[[ DATA FOR PROCESSING open ]]

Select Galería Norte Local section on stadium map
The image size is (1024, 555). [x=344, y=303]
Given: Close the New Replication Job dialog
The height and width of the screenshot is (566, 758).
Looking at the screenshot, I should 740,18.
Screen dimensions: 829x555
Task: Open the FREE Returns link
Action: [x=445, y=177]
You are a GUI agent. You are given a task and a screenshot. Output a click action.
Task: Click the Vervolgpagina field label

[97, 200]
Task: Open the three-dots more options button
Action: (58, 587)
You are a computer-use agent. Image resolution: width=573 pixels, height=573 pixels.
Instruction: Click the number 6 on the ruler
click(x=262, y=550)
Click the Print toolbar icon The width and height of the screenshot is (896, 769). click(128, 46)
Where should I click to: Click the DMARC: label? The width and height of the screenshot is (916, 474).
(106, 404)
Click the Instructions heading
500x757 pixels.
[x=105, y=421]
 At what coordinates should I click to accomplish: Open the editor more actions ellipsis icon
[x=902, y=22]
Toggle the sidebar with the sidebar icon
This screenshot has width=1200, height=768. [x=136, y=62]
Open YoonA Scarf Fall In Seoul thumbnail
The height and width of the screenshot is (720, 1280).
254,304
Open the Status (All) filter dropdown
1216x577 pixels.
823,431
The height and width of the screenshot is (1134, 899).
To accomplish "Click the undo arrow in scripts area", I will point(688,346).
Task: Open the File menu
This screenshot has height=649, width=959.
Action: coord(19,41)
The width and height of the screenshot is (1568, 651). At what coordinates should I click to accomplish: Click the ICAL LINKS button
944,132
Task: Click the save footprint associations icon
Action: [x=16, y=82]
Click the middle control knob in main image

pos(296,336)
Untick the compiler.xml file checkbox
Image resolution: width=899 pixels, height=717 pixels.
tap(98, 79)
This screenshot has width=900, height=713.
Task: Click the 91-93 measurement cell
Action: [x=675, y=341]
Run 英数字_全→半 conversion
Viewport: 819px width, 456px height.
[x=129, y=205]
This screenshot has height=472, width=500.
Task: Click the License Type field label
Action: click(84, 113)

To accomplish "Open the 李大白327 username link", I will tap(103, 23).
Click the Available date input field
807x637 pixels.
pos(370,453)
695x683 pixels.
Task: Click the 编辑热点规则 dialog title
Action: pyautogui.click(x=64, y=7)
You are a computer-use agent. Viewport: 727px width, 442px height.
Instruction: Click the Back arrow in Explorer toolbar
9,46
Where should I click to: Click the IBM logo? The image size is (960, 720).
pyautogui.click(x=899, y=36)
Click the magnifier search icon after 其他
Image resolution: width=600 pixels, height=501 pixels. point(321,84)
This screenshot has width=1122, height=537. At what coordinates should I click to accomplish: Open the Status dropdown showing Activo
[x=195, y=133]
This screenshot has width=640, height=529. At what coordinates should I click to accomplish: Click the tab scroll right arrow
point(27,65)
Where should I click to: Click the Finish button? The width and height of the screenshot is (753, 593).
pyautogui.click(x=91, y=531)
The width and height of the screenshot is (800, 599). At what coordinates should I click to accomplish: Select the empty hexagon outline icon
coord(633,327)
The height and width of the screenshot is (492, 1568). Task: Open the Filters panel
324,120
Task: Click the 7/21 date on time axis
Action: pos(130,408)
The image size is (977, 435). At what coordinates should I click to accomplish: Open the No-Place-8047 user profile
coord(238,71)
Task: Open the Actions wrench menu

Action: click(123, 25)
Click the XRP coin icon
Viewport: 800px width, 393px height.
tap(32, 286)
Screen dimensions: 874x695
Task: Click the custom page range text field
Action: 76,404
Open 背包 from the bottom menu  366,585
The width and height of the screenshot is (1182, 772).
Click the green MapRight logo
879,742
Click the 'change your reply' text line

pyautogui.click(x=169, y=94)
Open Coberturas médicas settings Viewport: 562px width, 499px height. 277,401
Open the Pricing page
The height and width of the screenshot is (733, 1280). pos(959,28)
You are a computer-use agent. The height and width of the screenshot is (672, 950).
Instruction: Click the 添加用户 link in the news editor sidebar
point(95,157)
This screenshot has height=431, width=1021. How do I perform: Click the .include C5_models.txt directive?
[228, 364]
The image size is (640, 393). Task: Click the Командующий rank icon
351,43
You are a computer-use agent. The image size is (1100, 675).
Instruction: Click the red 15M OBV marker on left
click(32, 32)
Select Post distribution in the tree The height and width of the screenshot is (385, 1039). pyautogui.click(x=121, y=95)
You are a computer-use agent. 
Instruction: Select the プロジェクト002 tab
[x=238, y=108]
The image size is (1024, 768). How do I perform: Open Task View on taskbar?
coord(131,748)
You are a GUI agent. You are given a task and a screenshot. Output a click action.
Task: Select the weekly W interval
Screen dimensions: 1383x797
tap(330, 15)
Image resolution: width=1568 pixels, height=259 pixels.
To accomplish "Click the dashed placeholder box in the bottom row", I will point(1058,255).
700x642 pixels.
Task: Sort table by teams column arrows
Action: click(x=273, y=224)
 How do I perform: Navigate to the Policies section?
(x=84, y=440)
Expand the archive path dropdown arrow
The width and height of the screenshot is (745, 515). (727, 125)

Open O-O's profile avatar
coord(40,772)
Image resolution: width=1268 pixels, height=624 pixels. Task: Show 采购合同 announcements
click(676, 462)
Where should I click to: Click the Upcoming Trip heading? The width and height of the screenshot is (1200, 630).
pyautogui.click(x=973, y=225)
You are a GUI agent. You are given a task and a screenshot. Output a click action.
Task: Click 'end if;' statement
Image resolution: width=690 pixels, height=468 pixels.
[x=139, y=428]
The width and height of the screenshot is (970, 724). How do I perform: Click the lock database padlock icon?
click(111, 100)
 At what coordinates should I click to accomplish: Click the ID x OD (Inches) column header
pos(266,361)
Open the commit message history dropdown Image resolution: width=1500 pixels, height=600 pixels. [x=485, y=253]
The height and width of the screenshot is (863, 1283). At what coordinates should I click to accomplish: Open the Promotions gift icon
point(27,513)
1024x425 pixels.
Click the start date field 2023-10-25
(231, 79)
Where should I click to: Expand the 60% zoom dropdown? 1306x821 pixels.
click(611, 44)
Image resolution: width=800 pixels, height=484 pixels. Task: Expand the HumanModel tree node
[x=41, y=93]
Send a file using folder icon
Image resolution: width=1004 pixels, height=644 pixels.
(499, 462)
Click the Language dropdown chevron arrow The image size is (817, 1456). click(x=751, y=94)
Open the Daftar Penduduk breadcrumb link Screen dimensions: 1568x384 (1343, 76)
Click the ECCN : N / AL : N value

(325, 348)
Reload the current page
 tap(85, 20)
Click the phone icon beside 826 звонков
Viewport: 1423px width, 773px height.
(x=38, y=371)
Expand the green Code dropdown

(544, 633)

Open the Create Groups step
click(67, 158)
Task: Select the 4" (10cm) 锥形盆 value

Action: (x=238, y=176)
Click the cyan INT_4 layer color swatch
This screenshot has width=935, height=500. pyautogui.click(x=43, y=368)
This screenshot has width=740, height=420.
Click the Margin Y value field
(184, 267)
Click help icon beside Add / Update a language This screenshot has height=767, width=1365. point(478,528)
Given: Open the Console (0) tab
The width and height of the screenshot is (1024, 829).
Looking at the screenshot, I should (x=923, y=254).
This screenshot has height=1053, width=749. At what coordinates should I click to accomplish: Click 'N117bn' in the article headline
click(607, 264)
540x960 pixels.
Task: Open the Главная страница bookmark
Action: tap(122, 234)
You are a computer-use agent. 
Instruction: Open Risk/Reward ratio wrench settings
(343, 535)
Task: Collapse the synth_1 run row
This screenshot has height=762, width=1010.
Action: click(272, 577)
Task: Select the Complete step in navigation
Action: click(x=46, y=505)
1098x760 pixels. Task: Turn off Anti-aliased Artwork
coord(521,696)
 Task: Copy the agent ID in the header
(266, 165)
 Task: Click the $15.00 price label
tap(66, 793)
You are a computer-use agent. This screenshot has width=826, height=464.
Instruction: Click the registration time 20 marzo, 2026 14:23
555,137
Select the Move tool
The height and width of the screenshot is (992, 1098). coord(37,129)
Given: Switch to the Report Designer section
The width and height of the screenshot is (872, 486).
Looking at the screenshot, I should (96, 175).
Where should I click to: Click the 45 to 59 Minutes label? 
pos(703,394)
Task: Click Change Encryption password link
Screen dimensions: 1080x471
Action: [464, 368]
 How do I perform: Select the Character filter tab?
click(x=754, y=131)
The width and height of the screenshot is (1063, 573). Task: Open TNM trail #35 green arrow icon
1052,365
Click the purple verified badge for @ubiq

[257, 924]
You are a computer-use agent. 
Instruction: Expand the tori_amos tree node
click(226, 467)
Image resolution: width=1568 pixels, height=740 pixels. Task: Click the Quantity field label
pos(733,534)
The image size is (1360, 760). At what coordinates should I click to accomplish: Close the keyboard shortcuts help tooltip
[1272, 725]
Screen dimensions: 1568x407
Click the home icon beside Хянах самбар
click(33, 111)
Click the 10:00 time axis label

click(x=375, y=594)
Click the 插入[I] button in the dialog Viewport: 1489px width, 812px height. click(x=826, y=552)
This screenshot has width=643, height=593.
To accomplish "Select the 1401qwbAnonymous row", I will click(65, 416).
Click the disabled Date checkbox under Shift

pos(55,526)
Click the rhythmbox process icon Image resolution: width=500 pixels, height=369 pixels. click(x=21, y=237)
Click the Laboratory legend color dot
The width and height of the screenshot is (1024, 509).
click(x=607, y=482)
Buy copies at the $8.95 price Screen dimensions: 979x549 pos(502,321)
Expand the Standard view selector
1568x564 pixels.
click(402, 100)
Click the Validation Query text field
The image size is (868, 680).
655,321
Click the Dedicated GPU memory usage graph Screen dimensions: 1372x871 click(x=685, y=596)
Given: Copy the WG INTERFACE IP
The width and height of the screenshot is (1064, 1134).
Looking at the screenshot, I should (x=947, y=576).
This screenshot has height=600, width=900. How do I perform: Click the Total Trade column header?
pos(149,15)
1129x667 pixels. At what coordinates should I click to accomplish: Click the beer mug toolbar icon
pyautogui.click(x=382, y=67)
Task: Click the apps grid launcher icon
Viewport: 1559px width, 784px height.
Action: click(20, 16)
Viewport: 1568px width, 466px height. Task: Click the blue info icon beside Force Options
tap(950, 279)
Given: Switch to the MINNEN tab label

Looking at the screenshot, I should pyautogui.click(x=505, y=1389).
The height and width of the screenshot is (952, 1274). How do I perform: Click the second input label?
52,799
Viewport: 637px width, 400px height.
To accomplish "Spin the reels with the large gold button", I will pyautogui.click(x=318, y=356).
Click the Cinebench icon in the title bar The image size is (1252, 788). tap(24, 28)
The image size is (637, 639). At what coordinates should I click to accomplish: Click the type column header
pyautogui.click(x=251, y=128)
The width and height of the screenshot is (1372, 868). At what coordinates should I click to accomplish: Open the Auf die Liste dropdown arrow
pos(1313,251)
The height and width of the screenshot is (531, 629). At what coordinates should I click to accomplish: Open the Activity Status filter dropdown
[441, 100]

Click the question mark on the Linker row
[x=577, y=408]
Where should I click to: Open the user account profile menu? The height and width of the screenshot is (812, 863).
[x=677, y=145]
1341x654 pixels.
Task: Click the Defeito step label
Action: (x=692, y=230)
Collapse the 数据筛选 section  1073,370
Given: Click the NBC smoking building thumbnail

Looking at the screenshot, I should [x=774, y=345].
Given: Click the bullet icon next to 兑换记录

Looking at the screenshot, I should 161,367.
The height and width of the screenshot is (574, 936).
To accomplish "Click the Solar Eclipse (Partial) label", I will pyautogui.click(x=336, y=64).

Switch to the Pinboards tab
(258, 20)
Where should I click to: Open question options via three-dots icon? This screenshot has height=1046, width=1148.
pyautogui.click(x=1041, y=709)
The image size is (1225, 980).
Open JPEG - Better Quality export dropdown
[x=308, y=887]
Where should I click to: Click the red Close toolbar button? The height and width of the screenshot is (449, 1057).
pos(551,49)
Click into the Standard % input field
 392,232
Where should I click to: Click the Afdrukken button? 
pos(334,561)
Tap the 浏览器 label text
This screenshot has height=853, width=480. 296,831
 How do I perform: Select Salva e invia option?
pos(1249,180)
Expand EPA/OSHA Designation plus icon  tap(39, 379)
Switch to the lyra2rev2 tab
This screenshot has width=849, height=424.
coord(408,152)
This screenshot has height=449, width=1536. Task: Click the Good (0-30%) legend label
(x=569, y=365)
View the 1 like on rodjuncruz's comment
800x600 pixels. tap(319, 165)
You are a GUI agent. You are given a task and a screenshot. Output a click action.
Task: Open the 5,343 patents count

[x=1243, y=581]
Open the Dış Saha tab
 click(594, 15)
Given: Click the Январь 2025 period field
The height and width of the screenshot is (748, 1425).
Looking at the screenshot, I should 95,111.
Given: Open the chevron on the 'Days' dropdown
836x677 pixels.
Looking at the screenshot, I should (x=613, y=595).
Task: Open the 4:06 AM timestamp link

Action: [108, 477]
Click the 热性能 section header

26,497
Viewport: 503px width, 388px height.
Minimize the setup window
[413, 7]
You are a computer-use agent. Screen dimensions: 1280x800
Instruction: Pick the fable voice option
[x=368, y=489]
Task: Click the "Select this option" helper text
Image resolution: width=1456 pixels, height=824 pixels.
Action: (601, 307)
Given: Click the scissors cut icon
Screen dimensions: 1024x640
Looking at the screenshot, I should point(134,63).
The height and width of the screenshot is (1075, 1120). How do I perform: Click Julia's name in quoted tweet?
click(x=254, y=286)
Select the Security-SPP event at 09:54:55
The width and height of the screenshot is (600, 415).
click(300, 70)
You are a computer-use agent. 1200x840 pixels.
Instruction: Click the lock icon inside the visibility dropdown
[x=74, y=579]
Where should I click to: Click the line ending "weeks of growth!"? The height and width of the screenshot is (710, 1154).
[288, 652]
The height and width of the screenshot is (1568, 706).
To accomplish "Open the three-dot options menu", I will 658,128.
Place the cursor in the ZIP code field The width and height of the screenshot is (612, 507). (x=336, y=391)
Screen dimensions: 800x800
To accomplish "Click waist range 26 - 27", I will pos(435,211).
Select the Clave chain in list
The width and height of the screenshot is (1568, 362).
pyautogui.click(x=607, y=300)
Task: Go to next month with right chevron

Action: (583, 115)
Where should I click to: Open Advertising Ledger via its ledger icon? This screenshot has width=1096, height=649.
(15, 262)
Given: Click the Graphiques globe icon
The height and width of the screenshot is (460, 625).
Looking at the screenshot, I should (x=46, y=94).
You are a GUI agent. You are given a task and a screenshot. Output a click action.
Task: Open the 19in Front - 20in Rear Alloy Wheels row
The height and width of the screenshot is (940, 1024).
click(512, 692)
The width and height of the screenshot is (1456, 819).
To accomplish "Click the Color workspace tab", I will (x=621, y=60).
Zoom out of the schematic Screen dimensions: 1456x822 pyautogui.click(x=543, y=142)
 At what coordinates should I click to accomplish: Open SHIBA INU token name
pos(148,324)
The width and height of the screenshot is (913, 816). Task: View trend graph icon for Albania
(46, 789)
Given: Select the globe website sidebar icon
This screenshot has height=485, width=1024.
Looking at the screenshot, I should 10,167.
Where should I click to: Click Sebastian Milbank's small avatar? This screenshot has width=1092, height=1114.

[[ DATA FOR PROCESSING closed ]]

**TASK BRIEF**: A single number is the whole answer: how many lines in the data above hold the string "globe".

**RESULT FOR THIS TASK**: 2